Die Päpste werden unabhängige Fürsten
Der heilige Papst Zacharias (regierte von 741-752)
Das schönste Lob dieses Papstes wie seines Vorgängers hinterließ Photius ( † 891), der größte Gegner des Papsttums unter den Griechen, mit den Worten: „Wie könnte ich die römischen obersten Priester Gregorius und Zacharias mit Stillschweigen übergehen, Männer, die durch ihre Tugenden hervorleuchteten, die durch ihre Lehren voll göttlicher Weisheit zur Vermehrung der Herde Christi beitrugen, ja, die sogar durch die Gnadengabe der Wunder glänzten.“ Dieses Zeugnis wird durch alle anderen geschichtlichen Dokumente bestätigt, die wir aus dieser Zeit besitzen. Zacharias, seiner Abstammung nach ein Grieche, wurde in Süditalien geboren. Er war ein Mann von ungewöhnlicher Herzensgüte, so daß er diejenigen, welche ihn vor seiner Erhebung auf den päpstlichen Stuhl verfolgt hatten, mit Gütern und Ehrenstellen überhäufte. Als er einmal erfuhr, Kaufleute aus Venedig hätten eine Menge Christensklaven gekauft, um sie wieder nach Afrika zu verkaufen, brachte er mit großen Opfern das Lösegeld für sie auf und legte den Sklavenhändlern das Handwerk, weil es unbillig sei, daß Menschen, welche, durch die heilige Taufe geheiligt, Christo angehören, zu Sklaven der Heiden gemacht würden.
Aus seinem weiteren schönen heiligen Leben leuchten besonders zwei Tugenden gleich hell glänzenden Sternen hervor: seine Liebe, mit der er sich der bedrängten Bewohner Italiens annahm, und seine väterliche Sorge, die er dem deutschen Volk angedeihen ließ.
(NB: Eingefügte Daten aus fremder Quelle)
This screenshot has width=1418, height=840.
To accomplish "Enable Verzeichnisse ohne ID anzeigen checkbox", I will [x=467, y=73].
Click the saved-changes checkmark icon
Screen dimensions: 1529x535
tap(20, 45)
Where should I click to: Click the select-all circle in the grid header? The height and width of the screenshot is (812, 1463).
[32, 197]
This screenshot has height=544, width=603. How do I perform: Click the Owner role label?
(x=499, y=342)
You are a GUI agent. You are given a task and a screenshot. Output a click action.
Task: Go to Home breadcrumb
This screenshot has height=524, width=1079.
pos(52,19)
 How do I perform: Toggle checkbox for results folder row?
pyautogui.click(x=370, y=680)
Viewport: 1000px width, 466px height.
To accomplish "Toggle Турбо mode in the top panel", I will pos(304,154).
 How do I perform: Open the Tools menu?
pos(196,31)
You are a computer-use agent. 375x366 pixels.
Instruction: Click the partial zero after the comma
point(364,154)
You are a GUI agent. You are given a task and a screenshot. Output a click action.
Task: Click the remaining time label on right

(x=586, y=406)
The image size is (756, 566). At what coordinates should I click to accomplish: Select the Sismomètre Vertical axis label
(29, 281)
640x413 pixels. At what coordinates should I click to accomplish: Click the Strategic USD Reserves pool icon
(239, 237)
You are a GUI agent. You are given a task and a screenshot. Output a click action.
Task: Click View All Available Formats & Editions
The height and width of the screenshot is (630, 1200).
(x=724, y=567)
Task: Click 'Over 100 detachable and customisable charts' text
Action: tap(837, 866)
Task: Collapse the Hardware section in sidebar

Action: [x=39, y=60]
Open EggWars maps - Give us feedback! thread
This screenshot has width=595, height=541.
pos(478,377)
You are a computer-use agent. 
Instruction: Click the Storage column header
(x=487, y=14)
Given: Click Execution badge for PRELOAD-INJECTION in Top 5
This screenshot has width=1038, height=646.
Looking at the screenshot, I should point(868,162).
Die Liebe für das bedrängte Italien
In jämmerlicher Lage befand sich damals Italien. Die Langobarden machten immer weitere Fortschritte und hatten es darauf abgesehen, sich auch der übrigen Teile Italiens zu bemächtigen, die noch den Griechen gehörten. Die griechischen Kaiser dagegen verstanden es wohl, ihre Untertanen sowohl materiell zu unterdrücken, indem sie dieselben unbarmherzig aussogen, als auch im Gewissen zu belästigen, indem sie ihre Einfälle als Glaubens-Vorschriften ihnen aufzuzwingen versuchten, ihnen aber gegen ihre Feinde Schutz zu gewähren, waren sie zu ohnmächtig. Luitprand hatte die Belagerung Roms, die er unter dem vorigen Papst unternommen, aufgegeben, aber vier Städte, die zur Herrschaft Roms gehörten, zurück behalten. Auf Verwenden des neuen Papstes versprach er deren Rückgabe. Als er jedoch zögerte, begab sich Zacharias selbst zum König und machte einen so überwältigenden Eindruck auf denselben, daß er alles bewilligte, was der Papst verlangte; er gab auf Verwendung des Papstes alle Gefangenen frei, die er aus dem den Griechen gehörigen Italien besaß, und gewährte dem Papst und dem römischen Gebiet einen zwanzigjährigen Frieden. Als Luitprand im nächsten Jahr Ravenna zu erobern sich anschickte und keine Aussicht auf Rettung erschien, begab sich der Papst trotz der ärgsten Sommerhitze auf den Weg nach Pavia zum König. Da ihn der Weg über Ravenna führte, kamen der griechische Statthalter, welcher dem Papst Gregor II. nach dem Leben gestrebt und über Gregor III. große Not gebracht hatte, sowie alle Bewohner, Männer, Frauen und Kinder, ihm entgegen und riefen unter Tränen: „Gesegnet sei unter Hirte, der seine Schafe verlassen hat und gekommen ist, uns zu befreien, die wir zugrunde gehen.“ Obschon der König nichts zugestehen wollte und selbst die Gesandten des Papstes, ohne sie zu empfangen, abwies, zog Zacharias, die Gefahr nicht achtend, weiter und machte dem König so eindringliche Vorstellungen, daß er vom Angriff auf die Stadt abließ und ihm das ganze entrissene Gebiet zurück gab.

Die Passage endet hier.